_TEXT SECTION_
OPINION OF THE COURT
Gabrielli, J.The issue in this case is whether Local Law No. 1 of 1978 as passed by the Monroe County Legislature curtails any power of elective county officials thereby violating the provisions of the State Constitution and the Municipal Home Rule Law in that it fails to make provision for a permissive referendum.
Monroe County operates under a county manager form of government. The county charter, as enacted by the people, provides that the manager will be appointed for a four-year term and can be removed only for cause. In passing Local Law No. 1, however, the county legislature sought to amend the charter by striking the provision for a four-year term of office and by establishing instead, that the manager will serve at the pleasure of the county legislature. The law also deleted the charter provision which declared that the county manager could be removed from office only for cause, and further authorized removal by a majority vote of the county legislature "for any reason deemed by the County Legislature to be sufficient.” This law, as recently adopted by the county legislature, provided that it would take effect upon filing in the office of the New York Secretary of State without provision for a permissive referendum.
Plaintiffs Morin, as County Manager and Director of Finance of the County of Monroe, and Polvino, a taxpayer, brought these actions against the county legislature and the clerk of that body for a declaration that Local Law No. 1 is invalid and unconstitutional and seeking also an injunction to prevent the filing or enforcement of the law. A preliminary injunction was issued.

_INFORMATION SUPPLIED_
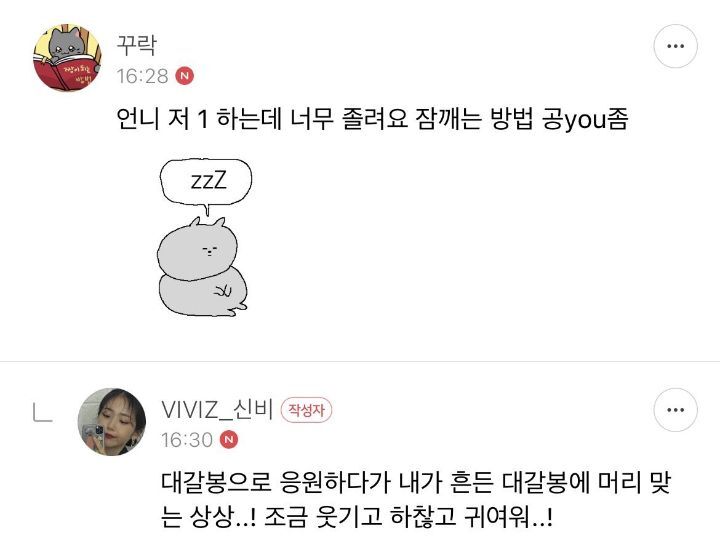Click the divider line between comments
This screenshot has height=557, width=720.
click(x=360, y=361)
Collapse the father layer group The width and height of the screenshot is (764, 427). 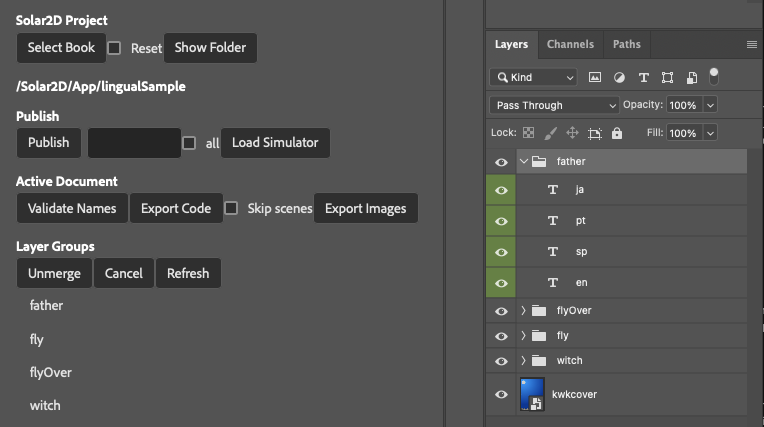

_PROBLEM STATEMENT_
Resume the court opinion on Monroe County's Local Law No. 1, picking up right after its final sentence.

_EXERCISE ANSWER_
The State Constitution (art IX, § 1, subd [h], par [2]), the Municipal Home Rule Law (§ 34, subd 4) and the Monroe County charter (§ 1405; Local Laws, 1965, No. 2 of County of Monroe) declare that an amendment of the county charter which abolishes or curtails "any power of an elective county officer” must provide for a permissive referendum. The plaintiffs urge that Local Law No. 1 curtails the power of the *291county legislators by extinguishing their right to appoint a county manager to a four-year term of office and thereby bind subsequent legislatures. In support thereof, the plaintiffs say that ordinarily in matters involving governmental functions, a county legislature may not enter into a binding commitment which extends beyond the elected term of office of the legislature, in this case two years, because such a commitment would infringe upon the prerogatives of subsequent legislators to make a judgment in the same matter. Where, however, the charter specifically grants the authority, one legislature may be empowered to bind its successors. The plaintiffs argue that the charter, by providing a four-year term of office for the county manager, gave the county legislature and each individual legislator the unique power to bind a subsequent legislature, and Local Law No. 1 attempts to abolish or curtail that power without providing for a permissive referendum as constitutionally and statutorily required. Special Term sustained the plaintiffs’ contentions and declared Local Law No. 1 invalid. The court reasoned that although the law enhanced the power of the legislature in one respect by providing that the manager would serve at its pleasure, the converse of this broadened authority was to curtail that body’s and each legislator’s power to bind subsequent legislatures. The court concluded that by so curtailing a power of the county legislature without providing an opportunity for permissive referendum the law contravened section 34 of the Municipal Home Rule Law* and was, therefore, invalid. The Appellate Division, by a divided court, affirmed.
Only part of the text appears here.